Last updated: June 2026. This document describes how Same Same Club processes your personal data in accordance with the General Data Protection Regulation (GDPR) and applicable data protection laws.

1. Data controller

The data controller is the publisher of the Same Same Club website and service (hereinafter "we"). For any question regarding your data: [email protected].

2. Data we collect

  • Account and authentication: email address, account identifier (provided by our authentication provider), and optionally a display name if you choose to provide one.
  • Sign-up questionnaire: answers to the questions asked during onboarding (including preferences, city or cities, and information you choose to share to help form dinner groups).
  • Bookings and payments: data needed to process bookings and payments (amounts, transaction references) via our payment provider; we do not store your full card numbers.
  • Phone and SMS: mobile number if you provide it; separate consent timestamps for booking-related SMS (reminders, location, day-of) and for marketing SMS (upcoming dinners, news); an unsubscribe timestamp for marketing SMS where applicable.
  • Technical data: limited technical logs (IP address, browser type, timestamp) when necessary for the security and proper functioning of the service.

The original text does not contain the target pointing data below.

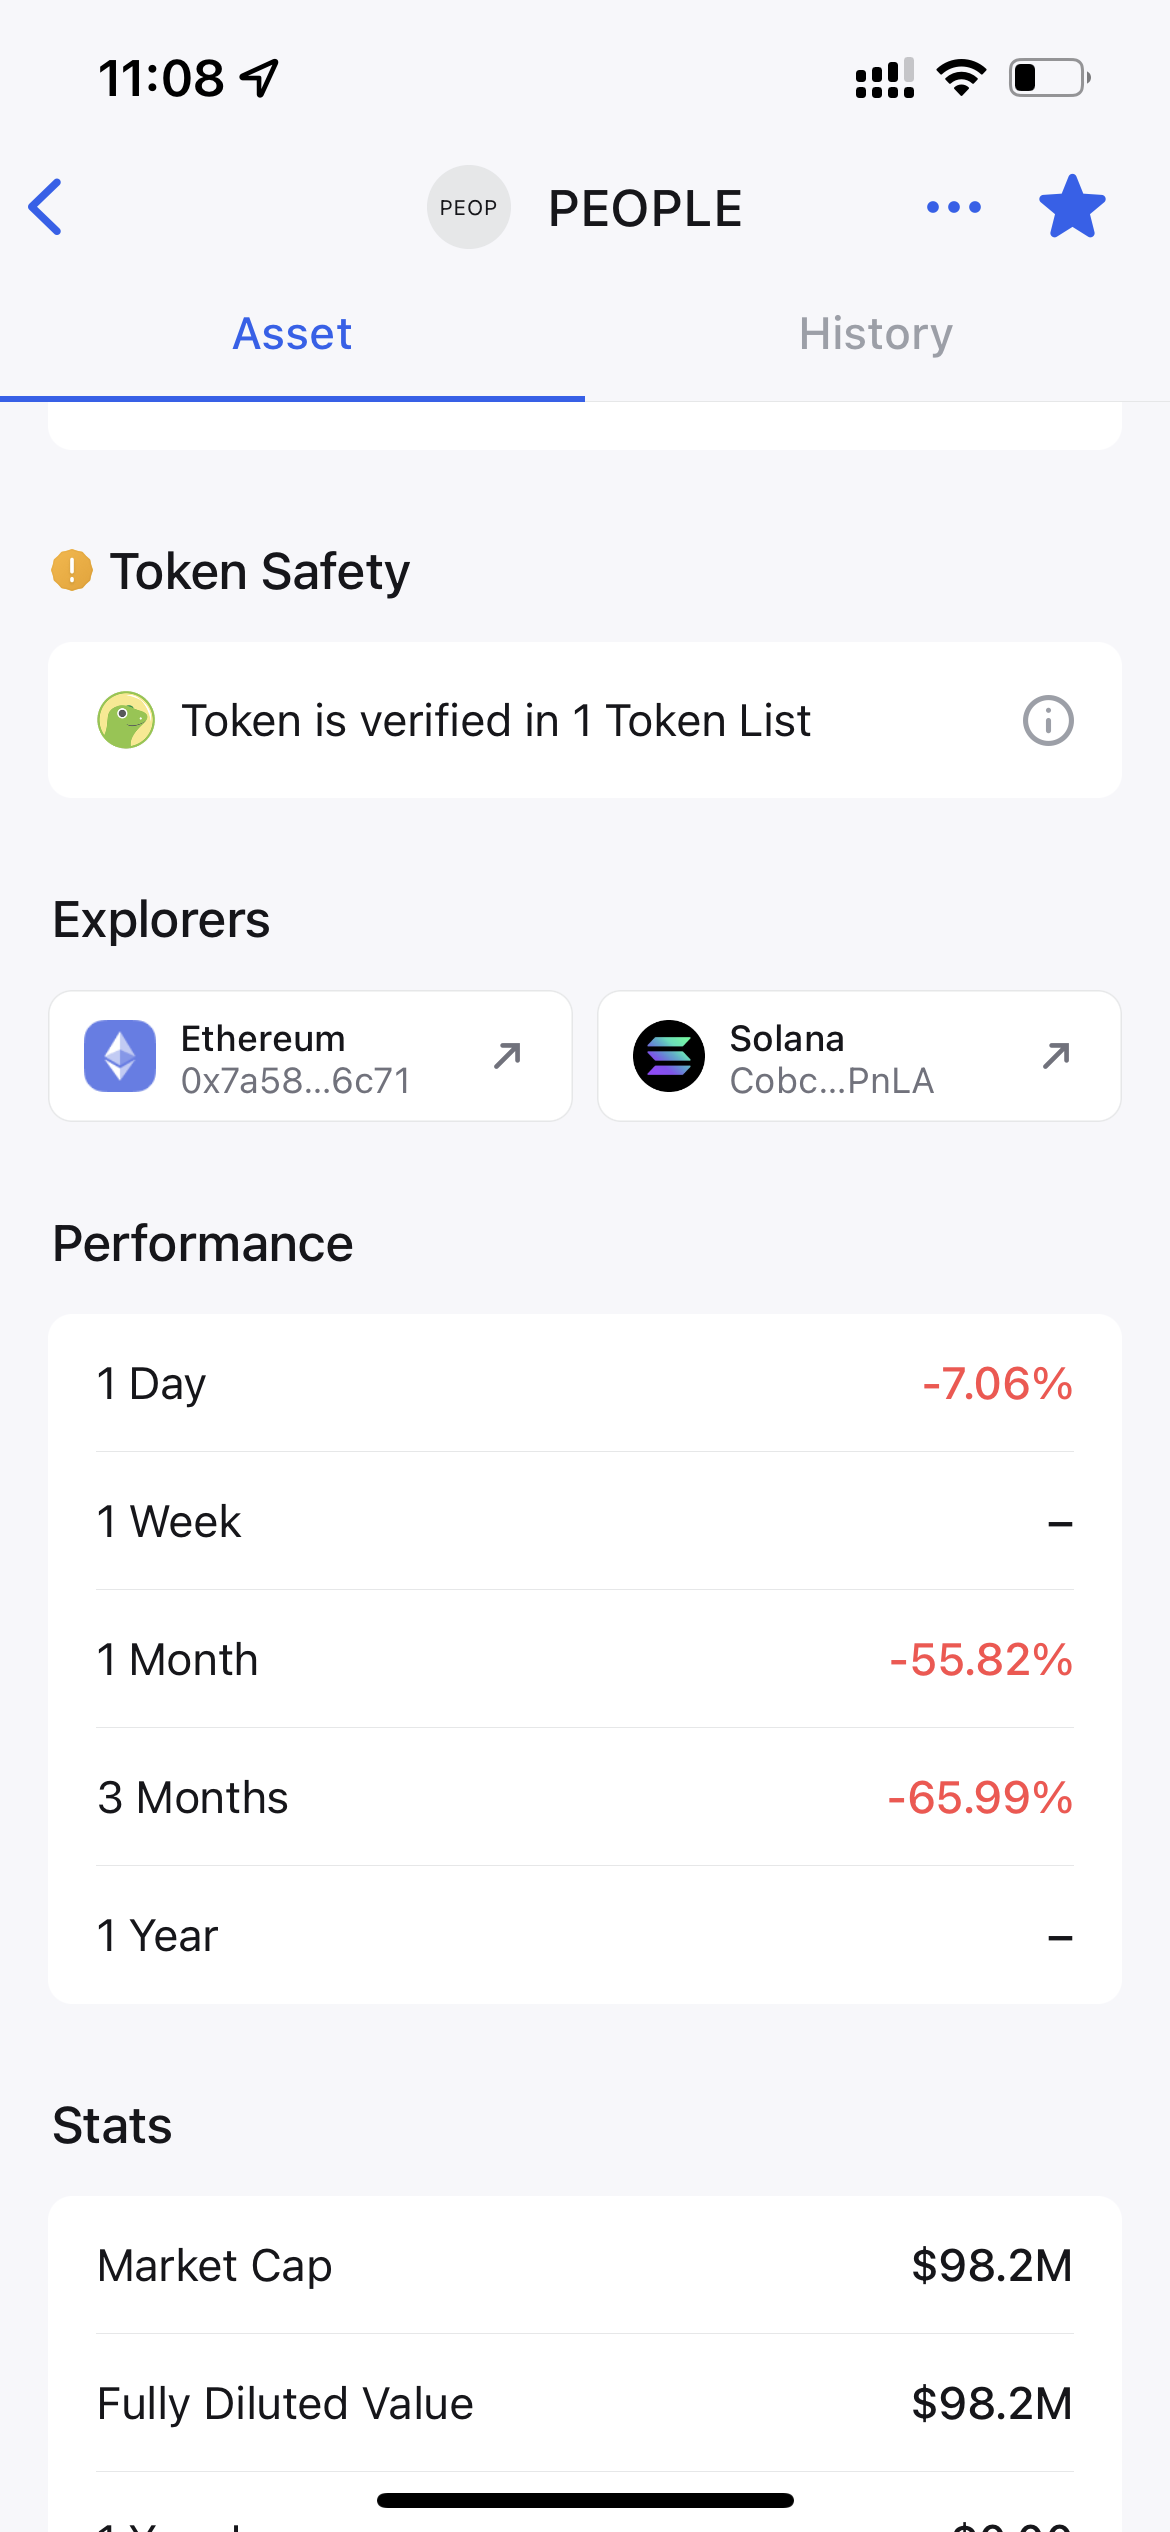Open the Ethereum explorer link
The image size is (1170, 2532).
pos(310,1056)
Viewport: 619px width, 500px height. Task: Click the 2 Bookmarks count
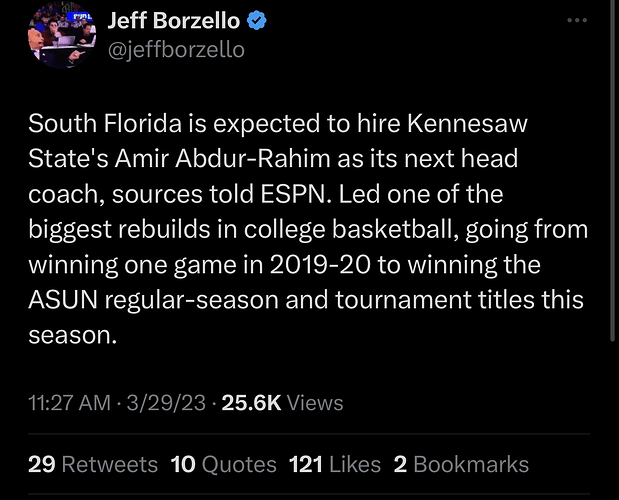(x=461, y=464)
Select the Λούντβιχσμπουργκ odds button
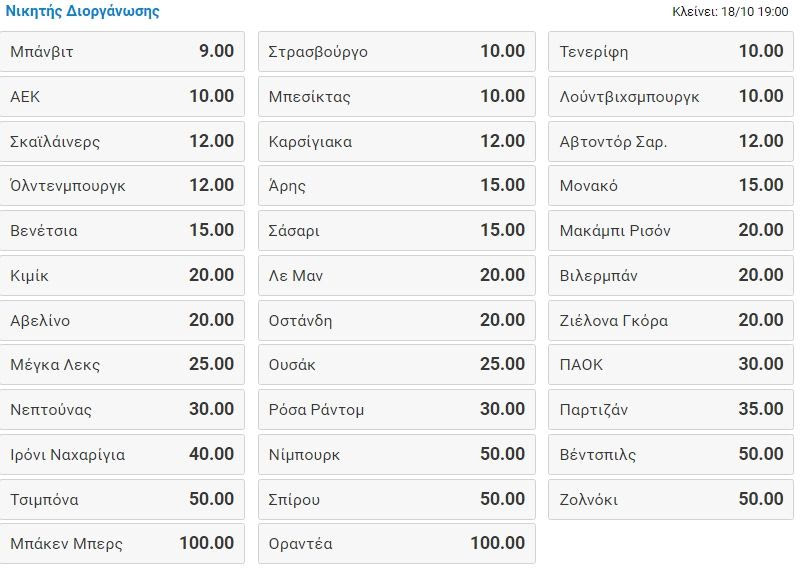 pyautogui.click(x=671, y=97)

3. Purposes and legal bases

  • Performance of the contract / pre-contractual steps: account creation, organising dinners, group matching, and managing bookings.
  • Legal obligations: retention of certain data where required by law (e.g. accounting records related to payments).
  • Legitimate interest: service security, abuse prevention, and improving the user experience, while respecting your rights.
  • Consent: where required (e.g. non-essential marketing communications by email or SMS, non-strictly-necessary cookies) — you can withdraw it at any time from your profile or via the unsubscribe links.

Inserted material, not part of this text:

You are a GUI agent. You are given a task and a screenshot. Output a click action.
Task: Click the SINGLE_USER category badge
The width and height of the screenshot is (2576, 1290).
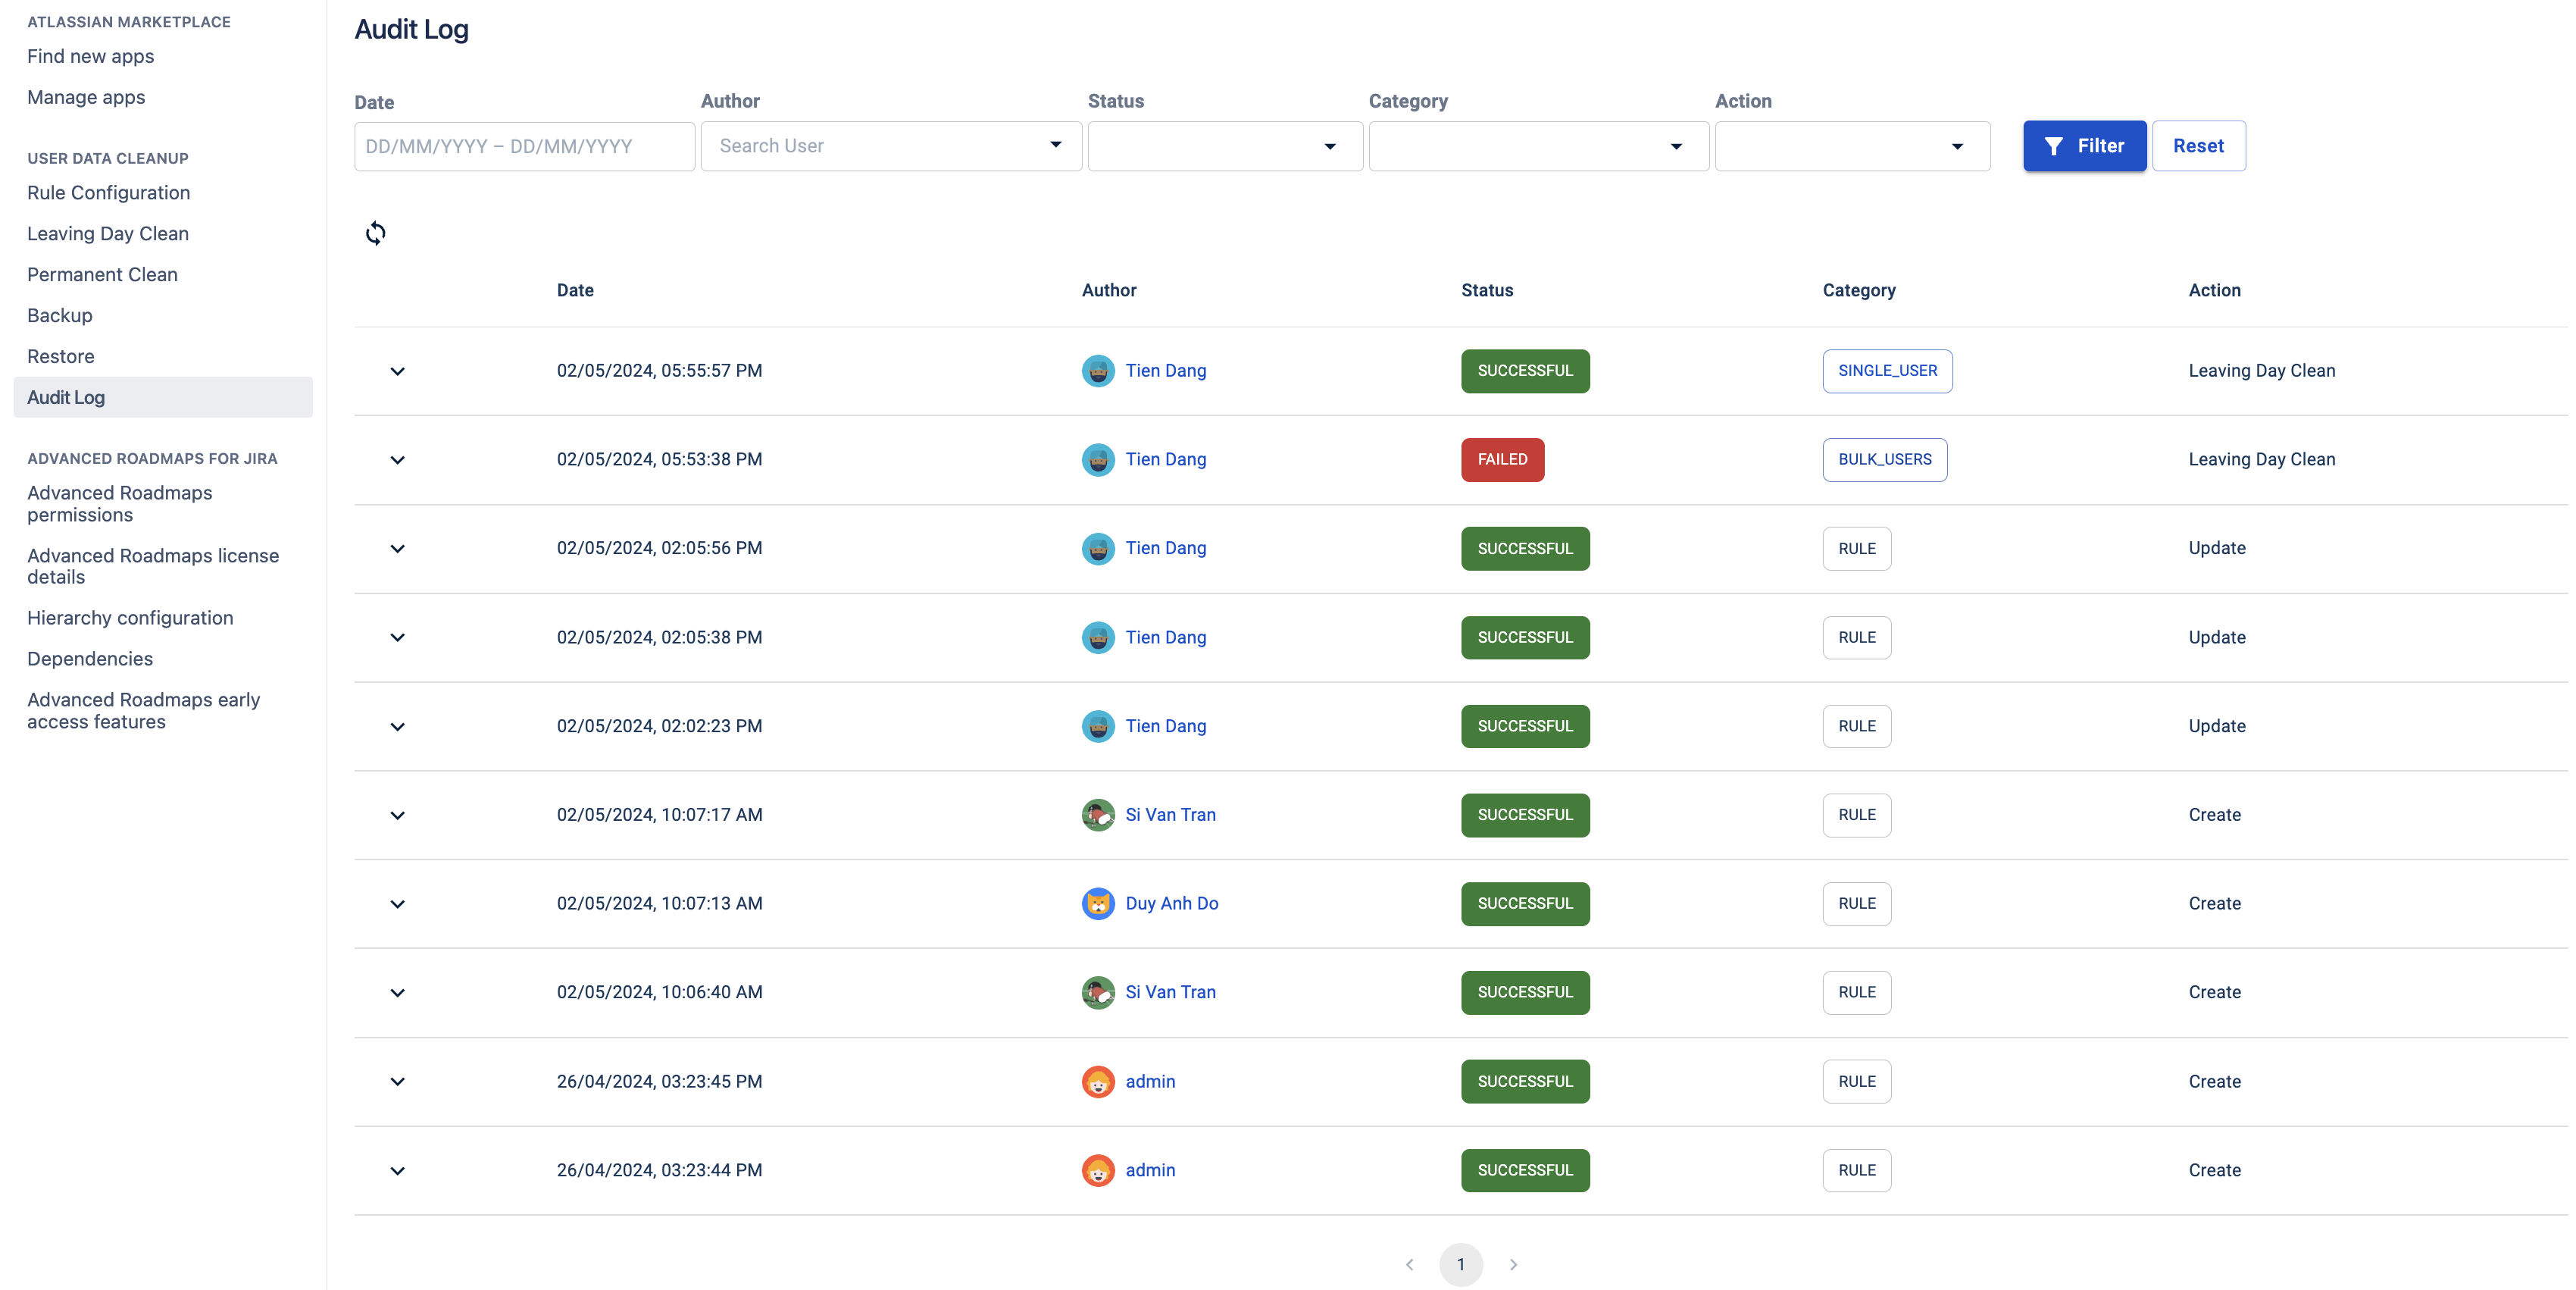tap(1886, 371)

4. Recipients and processors

Your data is processed by us and, where applicable, by providers acting on our instructions:

  • Hosting and database (e.g. Supabase) — data hosted in the European Union when that option is selected for the project.
  • Payment (e.g. Stripe) — transaction processing; the provider's privacy policy applies to the data it processes as an independent controller for certain operations.
  • Application hosting (e.g. Railway, Europe / Netherlands region) — execution of the code and related services.
  • SMS delivery (e.g. OVHcloud) — when you have consented to receive SMS; the provider acts as a processor on our instructions.

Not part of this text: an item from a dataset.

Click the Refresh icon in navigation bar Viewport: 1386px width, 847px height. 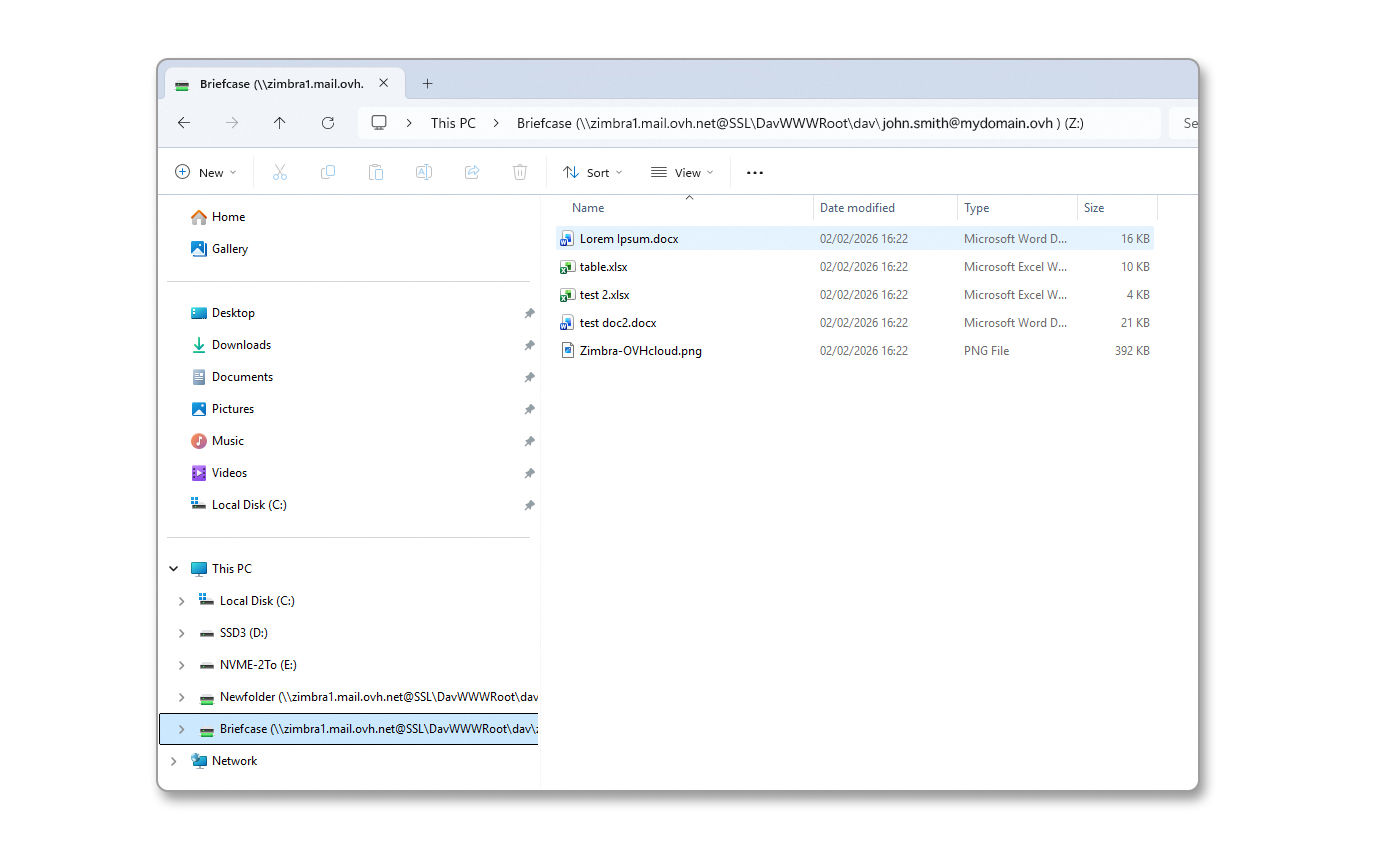pyautogui.click(x=328, y=123)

We do not sell your personal data. Any transfer outside the EU is governed by appropriate safeguards (such as the European Commission's standard contractual clauses) where applicable.

5. Retention period

Data is kept for as long as necessary for the purposes above, then archived or deleted in line with our legal obligations. For inactive accounts: deletion or anonymisation after a reasonable period defined internally and communicated on request.

6. Your rights (GDPR)

You have, in particular, the following rights:

  • the right of access and rectification;
  • the right to erasure ("right to be forgotten"), within the limits set by law;
  • the right to restriction of processing;
  • the right to object to processing based on legitimate interest;
  • the right to data portability where processing is automated and based on the contract or consent;
  • the right to withdraw your consent at any time where processing is based on consent;
  • the right to lodge a complaint with your local data protection authority (in France, the CNIL: www.cnil.fr).

To exercise your rights: [email protected]. We may ask for proof of identity in case of reasonable doubt.

7. Cookies and trackers

We use cookies and similar technologies strictly necessary for the operation of the site (session, security). If we deploy analytics or advertising cookies, a consent banner compliant with applicable guidelines will be put in place and this policy will be updated.

8. Security

We implement appropriate technical and organisational measures (restricted access, encryption in transit, secure development practices) to protect your data against loss, unauthorised access, or disclosure.

9. Minors

The service is intended for adults with the legal capacity to enter into a contract. We do not knowingly collect data concerning minors without the consent of the holder of parental authority where the law requires it.

10. Changes

We may update this policy. The "last updated" date at the top of the page will be revised; in the event of a substantial change, we will inform you by an appropriate means (email or a banner on the site).